Com relatoria de Marx Beltrão, Comissão aprova logística reversa para a cadeia produtiva de medicamentos

A Comissão de Seguridade Social e Família da Câmara dos Deputados aprovou o Projeto de Lei (PL) nº 2121/11, que obriga fabricantes, importadores, distribuidores e comerciantes de medicamentos a adotarem a logística reversa para resíduos de remédios, produtos em desuso e impróprios para o consumo, todos provenientes dos consumidores.

O relator do PL, deputado Marx Beltrão (PSD-AL), recomendou a aprovação da matéria na forma do substitutivo elaborado pela Comissão de Desenvolvimento Econômico, Indústria, Comércio e Serviço em 2017. O texto insere dispositivos na Política Nacional de Resíduos Sólidos, que prevê a logística reversa.

Atualmente, a norma exige a logística reversa para fabricantes e revendedores de pilhas, baterias, lâmpadas, produtos eletroeletrônicos, óleos lubrificantes e pneus, definindo regras para a destinação final dos produtos pós-venda e pós-consumo.

O substitutivo determina que os consumidores deverão devolver os produtos com embalagens para as empresas da cadeia produtiva de medicamentos. Essa responsabilidade compartilhada já é prevista na lei para os demais produtos sujeitos à logística reversa.
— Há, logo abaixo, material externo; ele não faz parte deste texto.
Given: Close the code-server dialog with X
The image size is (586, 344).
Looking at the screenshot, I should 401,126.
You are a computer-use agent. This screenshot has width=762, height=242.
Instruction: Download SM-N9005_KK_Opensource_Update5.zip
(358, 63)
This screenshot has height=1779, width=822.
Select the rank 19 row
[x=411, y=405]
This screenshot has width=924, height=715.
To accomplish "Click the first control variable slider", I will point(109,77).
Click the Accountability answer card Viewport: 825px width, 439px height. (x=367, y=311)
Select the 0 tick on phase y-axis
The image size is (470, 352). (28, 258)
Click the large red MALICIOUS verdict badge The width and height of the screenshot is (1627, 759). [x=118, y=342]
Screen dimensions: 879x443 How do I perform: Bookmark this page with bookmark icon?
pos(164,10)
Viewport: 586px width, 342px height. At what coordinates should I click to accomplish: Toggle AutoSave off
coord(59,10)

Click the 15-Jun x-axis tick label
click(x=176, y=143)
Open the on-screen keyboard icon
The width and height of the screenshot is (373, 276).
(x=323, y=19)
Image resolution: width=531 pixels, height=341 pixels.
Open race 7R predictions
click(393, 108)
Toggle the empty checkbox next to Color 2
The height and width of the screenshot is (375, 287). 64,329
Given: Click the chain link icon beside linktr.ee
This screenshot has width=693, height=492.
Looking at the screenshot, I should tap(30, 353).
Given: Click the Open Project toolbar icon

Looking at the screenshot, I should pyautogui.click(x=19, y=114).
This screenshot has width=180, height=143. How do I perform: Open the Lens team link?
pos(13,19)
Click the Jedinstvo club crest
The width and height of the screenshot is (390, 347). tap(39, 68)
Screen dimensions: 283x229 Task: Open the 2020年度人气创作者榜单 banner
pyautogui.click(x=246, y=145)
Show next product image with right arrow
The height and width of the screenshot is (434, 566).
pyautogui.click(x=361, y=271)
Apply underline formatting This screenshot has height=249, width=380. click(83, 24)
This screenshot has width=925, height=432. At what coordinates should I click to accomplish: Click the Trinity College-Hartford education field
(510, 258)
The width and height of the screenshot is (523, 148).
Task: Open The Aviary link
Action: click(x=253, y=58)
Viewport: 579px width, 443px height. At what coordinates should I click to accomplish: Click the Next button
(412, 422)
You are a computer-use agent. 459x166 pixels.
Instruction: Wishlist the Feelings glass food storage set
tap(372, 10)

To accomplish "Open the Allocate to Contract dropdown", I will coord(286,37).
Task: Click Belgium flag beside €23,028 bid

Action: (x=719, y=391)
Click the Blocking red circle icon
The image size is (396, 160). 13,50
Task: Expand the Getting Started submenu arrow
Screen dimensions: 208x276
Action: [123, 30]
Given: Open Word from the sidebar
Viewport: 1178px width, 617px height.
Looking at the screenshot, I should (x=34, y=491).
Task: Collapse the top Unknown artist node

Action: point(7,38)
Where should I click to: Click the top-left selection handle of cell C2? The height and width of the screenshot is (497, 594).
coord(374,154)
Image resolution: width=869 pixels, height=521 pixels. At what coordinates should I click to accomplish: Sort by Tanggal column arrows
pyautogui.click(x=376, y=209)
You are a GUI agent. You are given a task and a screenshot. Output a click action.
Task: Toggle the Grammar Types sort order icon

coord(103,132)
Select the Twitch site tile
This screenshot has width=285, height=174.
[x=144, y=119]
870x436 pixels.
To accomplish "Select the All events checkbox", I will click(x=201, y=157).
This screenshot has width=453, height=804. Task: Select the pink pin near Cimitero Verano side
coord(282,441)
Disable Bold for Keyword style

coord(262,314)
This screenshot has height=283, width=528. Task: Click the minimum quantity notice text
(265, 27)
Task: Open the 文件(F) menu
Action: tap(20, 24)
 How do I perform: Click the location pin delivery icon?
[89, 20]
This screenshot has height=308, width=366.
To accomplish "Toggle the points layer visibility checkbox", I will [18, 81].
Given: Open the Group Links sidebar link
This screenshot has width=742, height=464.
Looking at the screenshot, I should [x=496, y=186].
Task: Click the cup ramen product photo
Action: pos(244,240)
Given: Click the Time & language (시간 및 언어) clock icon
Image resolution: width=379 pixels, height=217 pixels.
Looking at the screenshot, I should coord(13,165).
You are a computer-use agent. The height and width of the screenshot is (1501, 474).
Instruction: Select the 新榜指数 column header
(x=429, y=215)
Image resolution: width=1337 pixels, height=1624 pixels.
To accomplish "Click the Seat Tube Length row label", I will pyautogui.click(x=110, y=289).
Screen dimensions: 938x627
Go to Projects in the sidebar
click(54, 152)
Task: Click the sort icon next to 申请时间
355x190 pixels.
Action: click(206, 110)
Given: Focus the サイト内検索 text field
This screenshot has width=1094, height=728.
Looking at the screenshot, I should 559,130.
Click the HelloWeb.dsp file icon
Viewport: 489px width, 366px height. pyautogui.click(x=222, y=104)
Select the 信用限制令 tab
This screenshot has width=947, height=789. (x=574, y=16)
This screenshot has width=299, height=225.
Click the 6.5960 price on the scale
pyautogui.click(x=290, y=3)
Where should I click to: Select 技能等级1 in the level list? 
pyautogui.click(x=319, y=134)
Conforme o texto, os custos da logística reversa serão assumidos pelas empresas. Caberá ao governo definir, em regulamento próprio, a classificação de risco e a destinação ambientalmente correta dos medicamentos e das embalagens.

Tramitação

O projeto tramita em caráter conclusivo e ainda será analisado pelas comissões de Meio Ambiente e Desenvolvimento Sustentável; e de Constituição e Justiça e de Cidadania.